2. Praduga Tidak Bersalah (      Presumption of Inocence)
Asas ini disebutkan dalam Pasal 8 Undang-Undang No.4 Tahun 2004 tentang Kekuasaan Kehakiman dan juga penjelasan umum butir 3c KUHAP yaitu : “Setiap orang yang disangka, ditangkap, ditahan, dituntut dan/atau dihadapkan di muka siding pengadilan wajib dianggap tidak bersalah sampai adanya putusan pengadilan yang menyatakan kesalahannya dan memperloeh kekuatan hukum tetap.”
3. Asas Oportunitas
Dalam hukum acara pidana dikenal suatu badan yang khusus diberi wewenang untuk melakukan penuntutan pidana ke pengadilan yang disebut penuntut umum di Indonesia disebut Jaksa (Pasal 1 butir a dan b dan Pasal 137 dan seterusnya di KUHAP). Wewenang penuntut dipegang oleh penuntut umum sebagai monopoli, artinya tidak ada badan lain yang boleh melakukan.
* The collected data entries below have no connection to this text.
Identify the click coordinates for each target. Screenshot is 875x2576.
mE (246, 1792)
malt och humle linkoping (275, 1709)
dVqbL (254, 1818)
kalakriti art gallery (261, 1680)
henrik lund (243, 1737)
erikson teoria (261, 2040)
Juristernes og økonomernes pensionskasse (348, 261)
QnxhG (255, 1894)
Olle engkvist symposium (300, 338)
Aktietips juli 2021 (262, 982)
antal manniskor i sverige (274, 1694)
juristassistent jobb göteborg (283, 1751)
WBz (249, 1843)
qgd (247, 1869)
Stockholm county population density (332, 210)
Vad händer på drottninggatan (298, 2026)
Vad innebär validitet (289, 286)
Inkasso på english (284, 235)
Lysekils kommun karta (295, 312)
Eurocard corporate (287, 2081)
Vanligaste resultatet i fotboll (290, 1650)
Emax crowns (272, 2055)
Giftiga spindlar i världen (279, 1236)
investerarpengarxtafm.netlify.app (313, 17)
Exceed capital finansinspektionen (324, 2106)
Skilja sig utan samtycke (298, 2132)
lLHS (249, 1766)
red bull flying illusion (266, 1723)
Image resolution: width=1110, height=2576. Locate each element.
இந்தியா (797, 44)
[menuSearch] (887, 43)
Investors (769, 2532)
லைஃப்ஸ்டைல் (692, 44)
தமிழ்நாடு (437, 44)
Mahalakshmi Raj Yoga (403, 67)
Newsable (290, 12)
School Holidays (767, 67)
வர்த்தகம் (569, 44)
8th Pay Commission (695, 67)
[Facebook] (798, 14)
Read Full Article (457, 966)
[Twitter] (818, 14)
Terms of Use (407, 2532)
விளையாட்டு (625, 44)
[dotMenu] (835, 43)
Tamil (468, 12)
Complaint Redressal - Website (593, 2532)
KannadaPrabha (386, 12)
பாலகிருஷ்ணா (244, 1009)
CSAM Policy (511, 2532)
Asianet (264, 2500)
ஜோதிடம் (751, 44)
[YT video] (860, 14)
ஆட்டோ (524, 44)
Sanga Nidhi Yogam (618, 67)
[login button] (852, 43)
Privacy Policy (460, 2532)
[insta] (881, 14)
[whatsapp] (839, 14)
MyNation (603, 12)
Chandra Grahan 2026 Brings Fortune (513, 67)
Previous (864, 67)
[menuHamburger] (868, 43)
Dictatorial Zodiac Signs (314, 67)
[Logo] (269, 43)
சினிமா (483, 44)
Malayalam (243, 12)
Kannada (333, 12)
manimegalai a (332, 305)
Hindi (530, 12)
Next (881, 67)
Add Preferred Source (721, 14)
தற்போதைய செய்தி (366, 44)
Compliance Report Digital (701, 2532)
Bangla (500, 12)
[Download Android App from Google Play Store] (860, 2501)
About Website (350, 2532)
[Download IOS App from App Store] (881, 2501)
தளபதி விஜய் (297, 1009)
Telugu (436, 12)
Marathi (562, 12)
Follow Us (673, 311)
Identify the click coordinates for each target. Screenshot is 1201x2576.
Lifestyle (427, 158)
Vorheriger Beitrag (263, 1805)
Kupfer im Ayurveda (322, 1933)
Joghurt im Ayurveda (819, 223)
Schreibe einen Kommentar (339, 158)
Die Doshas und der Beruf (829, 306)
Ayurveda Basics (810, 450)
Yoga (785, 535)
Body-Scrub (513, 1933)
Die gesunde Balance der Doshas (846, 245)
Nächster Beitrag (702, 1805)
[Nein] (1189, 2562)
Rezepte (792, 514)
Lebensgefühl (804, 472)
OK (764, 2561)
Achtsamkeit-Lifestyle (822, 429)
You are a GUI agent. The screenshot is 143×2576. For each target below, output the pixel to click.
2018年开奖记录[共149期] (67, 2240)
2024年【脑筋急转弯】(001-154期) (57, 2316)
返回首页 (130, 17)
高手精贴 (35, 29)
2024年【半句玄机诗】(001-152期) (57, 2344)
Hal ini disebut dominus litis ditangan jaksa.
A.Z. Abidin Farid memberikan perumusan tentang asas opurtunitas sbb : “Asas hukum memberikan wewenang dengan atau tanpa syatat seorang atau korporasi yang telah mewujudkan delik demi kepentingan umum.” Pasal 35c Undang-Undang No. 16 Tahun 2004 tentang Kejakasaan RI dengan tegas mengatur asas oportunitas, pasal tersebut berbunyi “ Jaksa Agung dapat menyampingkan perkara berdasarkan kepentingan umum.”
3. Pemeriksaan Pengadilan Terbuka untu Umum
Pasal 153 ayat (3) dan ayat (4) KUHAP yang berbunyi sbb : ayat (3)“Untuk keperluan pemeriksaan hakim ketua siding membuka siding dan menyatakan terbuka untuk umum kecuali dalam perkara mengenai kesusilaan atau terdakwanya anak-anak.” Dan ayat (4) “Tidak dipenuhi ketentuan dalam ayat (2) dan ayat (3) mengeakibatkan batalnya putusan demi hukum.”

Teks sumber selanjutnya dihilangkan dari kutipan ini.